The benefits of using a home equity loan
The primary reason why many homeowners choose a home equity loan to fund a new car is the convenience. If you choose this option, you don’t have to search for a lender or brokers to find an attractive deal on a car loan. Additionally, there are no additoinal credit checks or financial status checks, which make it quicker. In some cases, the repayment schedule remains the same as the original loan.
When you choose a home equity loan for a car purchase, your interest may also be lower than that of a car loan. Finally, if you opt to buy a car with a home equity loan, you’ll only need to make one monthly payment, instead of paying off multiple loans at the same time.
How does a car loan compare?
When you take out a car loan, lenders fund the purchase of your car by paying you a lump sum amount. The loan has to be repaid over a fixed time period via monthly instalments. The car is used as collateral to safeguard the lender.
You can choose from different types of car loans, such as secured or unsecured. You can also use car loans to buy new or used vehicles. The borrowed amount is usually repaid in monthly instalments over the loan duration ranging between five and ten years. You can also choose between a fixed and a variable rate of interest.
Should I buy a car with a home equity loan?
While a home equity loan can be convenient and may have a lower rate of interest, there are other factors you may want to consider before you make your choice. Lenders may charge a redraw fee when you use your home’s equity to borrow additional money. These fees should be taken into account while choosing between car loan and home equity. Car loan fees are generally charged upfront and calculated as a component of the overall rate of interest.The duration of a home equity loan is longer than a car loan and could be up to 30 years.
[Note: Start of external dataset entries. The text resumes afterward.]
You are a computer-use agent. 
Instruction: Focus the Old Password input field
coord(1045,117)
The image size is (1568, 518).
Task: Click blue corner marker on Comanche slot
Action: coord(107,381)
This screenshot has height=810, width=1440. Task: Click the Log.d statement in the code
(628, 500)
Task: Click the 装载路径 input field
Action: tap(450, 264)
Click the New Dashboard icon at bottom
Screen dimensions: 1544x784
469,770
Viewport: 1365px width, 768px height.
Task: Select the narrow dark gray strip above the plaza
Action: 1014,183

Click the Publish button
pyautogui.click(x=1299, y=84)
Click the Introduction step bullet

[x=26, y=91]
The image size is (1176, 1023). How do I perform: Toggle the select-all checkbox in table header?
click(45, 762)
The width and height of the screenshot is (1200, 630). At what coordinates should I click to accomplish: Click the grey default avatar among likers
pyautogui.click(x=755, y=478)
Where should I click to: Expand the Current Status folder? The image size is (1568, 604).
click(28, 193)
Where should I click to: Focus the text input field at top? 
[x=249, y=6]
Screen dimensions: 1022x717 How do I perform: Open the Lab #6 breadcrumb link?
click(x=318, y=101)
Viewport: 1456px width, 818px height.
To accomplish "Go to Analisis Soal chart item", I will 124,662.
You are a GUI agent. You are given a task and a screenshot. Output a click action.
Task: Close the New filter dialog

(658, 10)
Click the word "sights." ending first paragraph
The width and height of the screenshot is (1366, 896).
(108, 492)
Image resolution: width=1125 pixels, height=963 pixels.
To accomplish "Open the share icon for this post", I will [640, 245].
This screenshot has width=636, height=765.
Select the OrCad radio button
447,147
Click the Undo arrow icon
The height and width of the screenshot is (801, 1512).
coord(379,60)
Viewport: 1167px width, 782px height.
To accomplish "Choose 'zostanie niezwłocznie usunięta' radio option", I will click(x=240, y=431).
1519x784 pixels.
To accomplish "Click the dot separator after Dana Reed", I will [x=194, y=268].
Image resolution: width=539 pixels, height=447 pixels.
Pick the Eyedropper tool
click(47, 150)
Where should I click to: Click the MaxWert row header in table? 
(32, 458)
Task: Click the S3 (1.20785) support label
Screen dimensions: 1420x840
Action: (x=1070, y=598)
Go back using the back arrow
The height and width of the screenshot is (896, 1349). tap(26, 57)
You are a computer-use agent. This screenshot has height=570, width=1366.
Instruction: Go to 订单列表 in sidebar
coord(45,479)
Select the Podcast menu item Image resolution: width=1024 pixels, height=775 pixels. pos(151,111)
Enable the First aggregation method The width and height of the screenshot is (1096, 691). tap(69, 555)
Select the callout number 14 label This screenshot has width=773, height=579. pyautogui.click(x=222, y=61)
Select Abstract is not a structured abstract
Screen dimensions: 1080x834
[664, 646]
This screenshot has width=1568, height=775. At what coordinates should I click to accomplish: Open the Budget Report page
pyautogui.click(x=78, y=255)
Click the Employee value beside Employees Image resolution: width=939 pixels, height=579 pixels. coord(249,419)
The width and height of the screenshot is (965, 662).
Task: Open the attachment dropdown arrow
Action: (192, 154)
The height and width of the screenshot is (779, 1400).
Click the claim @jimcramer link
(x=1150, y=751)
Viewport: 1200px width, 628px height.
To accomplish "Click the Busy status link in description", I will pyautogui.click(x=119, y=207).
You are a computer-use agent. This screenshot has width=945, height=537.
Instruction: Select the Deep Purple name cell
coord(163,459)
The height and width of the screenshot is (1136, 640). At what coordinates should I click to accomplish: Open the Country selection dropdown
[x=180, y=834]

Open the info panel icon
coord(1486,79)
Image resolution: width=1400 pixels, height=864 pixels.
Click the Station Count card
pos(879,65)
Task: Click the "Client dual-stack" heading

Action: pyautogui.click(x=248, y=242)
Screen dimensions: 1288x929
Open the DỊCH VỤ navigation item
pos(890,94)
As you can’t separate the amount used to buy a car using the home equity, you’ll pay the interest over the entire tenure. This means you may end up paying higher interest over the long-term when you buy a car with a home equity loan. Even if the car loan interest rate is more than the mortgage rate, the shorter duration reduces the total interest payout.
Further, if there is no equity in your home, the lender may not allow you to redraw the mortgage. Ultimately, it comes down to what works for you, but it’s always worth comparing both options and calculating the potential costs of each over the long term.